Rhubarb custard pie is a delightful spring dessert made with tart rhubarb and a sweet, creamy custard filling, all baked in a flaky pie crust. A perfect balance of tangy and sweet flavors.
Author:Beth
Prep Time:15 minutes
Cook Time:50 minutes
Total Time:1 hour 5 minutes
Yield:8 servings 1x
Category:Dessert
Method:Bake
Cuisine:American
Diet:Vegetarian
Ingredients
Scale
1 unbaked 9-inch pie crust
3 cups fresh rhubarb, chopped
3 large eggs
1 1/2 cups granulated sugar
1/4 cup all-purpose flour
1/2 teaspoon ground nutmeg (optional)
1/4 teaspoon salt
1 teaspoon vanilla extract
1/2 cup whole milk or half-and-half
Instructions
Preheat oven to 375°F (190°C).
Place the chopped rhubarb into the unbaked pie crust.

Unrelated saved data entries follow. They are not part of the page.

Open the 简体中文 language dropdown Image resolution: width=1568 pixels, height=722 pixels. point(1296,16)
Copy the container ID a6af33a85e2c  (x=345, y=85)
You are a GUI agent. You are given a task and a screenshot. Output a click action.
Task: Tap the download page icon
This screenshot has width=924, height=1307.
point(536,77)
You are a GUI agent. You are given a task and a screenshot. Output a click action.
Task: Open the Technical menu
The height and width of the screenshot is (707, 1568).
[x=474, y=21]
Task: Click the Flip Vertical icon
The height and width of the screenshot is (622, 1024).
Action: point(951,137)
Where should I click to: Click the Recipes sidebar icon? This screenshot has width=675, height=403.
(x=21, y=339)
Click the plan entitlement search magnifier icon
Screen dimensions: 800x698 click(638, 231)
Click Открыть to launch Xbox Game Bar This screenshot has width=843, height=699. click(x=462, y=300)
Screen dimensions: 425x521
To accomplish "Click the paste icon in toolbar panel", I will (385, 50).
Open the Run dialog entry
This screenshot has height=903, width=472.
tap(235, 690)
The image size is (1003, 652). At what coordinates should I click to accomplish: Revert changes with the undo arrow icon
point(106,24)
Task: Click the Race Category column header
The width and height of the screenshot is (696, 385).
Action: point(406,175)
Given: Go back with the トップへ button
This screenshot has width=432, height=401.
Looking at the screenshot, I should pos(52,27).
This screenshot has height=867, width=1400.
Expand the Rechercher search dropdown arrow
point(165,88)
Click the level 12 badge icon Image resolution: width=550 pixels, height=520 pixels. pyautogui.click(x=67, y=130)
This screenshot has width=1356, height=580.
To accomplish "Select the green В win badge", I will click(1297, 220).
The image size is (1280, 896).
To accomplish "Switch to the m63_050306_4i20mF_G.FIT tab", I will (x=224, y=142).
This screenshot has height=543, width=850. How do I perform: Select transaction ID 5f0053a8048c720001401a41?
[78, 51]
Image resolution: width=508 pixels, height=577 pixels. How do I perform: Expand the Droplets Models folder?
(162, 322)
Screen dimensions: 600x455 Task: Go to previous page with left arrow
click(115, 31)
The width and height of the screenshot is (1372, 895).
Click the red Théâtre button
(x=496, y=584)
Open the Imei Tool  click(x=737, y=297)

In a medium bowl, whisk together eggs, sugar, flour, nutmeg (if using), salt, vanilla, and milk until smooth.
Pour the custard mixture evenly over the rhubarb in the pie crust.
Bake for 45–55 minutes, or until the custard is set and the top is lightly golden.
Let the pie cool completely on a wire rack before slicing. Chill if desired before serving.
Notes
Use fresh rhubarb for best results, or thaw and drain frozen rhubarb thoroughly.
The pie may puff up while baking but will settle as it cools.
Delicious served with whipped cream or vanilla ice cream.